**WORK ORDER:** Determine how many lines in the records below contain "will", then state that number alone.
[Start of Attachment]
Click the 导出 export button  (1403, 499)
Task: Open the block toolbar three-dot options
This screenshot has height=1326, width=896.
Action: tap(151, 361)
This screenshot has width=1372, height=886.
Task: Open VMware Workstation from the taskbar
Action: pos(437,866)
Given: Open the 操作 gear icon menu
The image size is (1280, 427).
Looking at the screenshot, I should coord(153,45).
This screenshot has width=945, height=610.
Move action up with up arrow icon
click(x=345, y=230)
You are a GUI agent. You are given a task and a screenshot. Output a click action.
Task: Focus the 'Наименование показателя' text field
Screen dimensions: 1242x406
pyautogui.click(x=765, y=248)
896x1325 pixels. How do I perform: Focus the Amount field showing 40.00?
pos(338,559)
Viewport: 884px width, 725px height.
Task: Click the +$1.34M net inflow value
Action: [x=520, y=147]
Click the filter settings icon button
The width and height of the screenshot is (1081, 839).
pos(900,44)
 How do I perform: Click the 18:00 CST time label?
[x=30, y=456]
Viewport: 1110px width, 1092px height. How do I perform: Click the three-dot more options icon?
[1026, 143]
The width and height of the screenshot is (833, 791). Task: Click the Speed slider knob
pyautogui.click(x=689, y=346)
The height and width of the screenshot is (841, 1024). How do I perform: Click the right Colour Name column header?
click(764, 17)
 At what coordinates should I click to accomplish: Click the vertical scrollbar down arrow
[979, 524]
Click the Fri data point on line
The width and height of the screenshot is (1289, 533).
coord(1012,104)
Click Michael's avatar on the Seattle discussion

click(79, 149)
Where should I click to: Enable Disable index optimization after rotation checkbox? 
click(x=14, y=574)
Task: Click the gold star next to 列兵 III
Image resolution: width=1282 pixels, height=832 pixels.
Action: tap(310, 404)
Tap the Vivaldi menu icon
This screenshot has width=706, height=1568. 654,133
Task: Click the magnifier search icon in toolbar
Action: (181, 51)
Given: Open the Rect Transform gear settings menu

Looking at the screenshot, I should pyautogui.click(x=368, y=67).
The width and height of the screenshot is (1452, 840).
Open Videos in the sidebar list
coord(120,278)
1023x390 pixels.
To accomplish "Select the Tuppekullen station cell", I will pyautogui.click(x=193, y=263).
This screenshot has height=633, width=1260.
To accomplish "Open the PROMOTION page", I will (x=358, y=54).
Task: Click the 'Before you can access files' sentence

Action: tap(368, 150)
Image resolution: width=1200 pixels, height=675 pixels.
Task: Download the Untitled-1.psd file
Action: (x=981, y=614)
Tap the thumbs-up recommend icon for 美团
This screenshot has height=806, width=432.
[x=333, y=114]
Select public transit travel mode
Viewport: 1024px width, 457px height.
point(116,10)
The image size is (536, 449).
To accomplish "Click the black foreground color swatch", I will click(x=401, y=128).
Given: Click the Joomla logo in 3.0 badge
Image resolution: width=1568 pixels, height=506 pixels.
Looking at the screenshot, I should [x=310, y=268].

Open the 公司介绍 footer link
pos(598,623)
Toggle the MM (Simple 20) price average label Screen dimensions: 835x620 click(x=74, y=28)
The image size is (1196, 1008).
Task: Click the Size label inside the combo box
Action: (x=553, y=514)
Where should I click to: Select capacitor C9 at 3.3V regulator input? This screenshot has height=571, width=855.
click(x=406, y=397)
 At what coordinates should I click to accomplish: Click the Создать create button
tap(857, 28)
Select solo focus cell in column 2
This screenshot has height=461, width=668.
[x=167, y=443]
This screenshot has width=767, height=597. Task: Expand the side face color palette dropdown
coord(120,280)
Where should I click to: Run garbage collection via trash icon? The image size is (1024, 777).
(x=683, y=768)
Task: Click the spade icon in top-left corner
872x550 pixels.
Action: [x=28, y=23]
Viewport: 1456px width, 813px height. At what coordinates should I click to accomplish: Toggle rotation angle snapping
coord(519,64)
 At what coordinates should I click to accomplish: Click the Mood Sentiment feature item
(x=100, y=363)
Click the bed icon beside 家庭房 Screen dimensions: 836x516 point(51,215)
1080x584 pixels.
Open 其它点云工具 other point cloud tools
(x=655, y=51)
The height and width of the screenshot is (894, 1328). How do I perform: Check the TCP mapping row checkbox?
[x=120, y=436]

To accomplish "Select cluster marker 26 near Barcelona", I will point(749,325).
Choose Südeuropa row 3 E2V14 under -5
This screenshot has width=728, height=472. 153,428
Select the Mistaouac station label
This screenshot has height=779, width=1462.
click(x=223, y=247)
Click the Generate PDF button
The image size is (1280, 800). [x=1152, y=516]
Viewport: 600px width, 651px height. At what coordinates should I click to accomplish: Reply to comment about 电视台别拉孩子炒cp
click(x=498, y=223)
[End of Attachment]
**RESPONSE FOR THIS EXERCISE:** 4